• _EXTRACTED DATA_:
───

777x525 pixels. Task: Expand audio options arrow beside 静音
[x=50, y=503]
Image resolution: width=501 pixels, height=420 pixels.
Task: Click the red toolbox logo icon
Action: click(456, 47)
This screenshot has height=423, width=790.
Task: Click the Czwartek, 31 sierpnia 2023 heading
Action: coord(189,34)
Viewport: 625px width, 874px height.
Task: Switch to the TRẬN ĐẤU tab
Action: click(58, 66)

───

• _AIM OF THE TASK_: Give every entry back exactly as it was written above.

• _RESULT_:
777x525 pixels. Task: Expand audio options arrow beside 静音
[x=50, y=503]
Image resolution: width=501 pixels, height=420 pixels.
Task: Click the red toolbox logo icon
Action: click(456, 47)
This screenshot has height=423, width=790.
Task: Click the Czwartek, 31 sierpnia 2023 heading
Action: coord(189,34)
Viewport: 625px width, 874px height.
Task: Switch to the TRẬN ĐẤU tab
Action: click(58, 66)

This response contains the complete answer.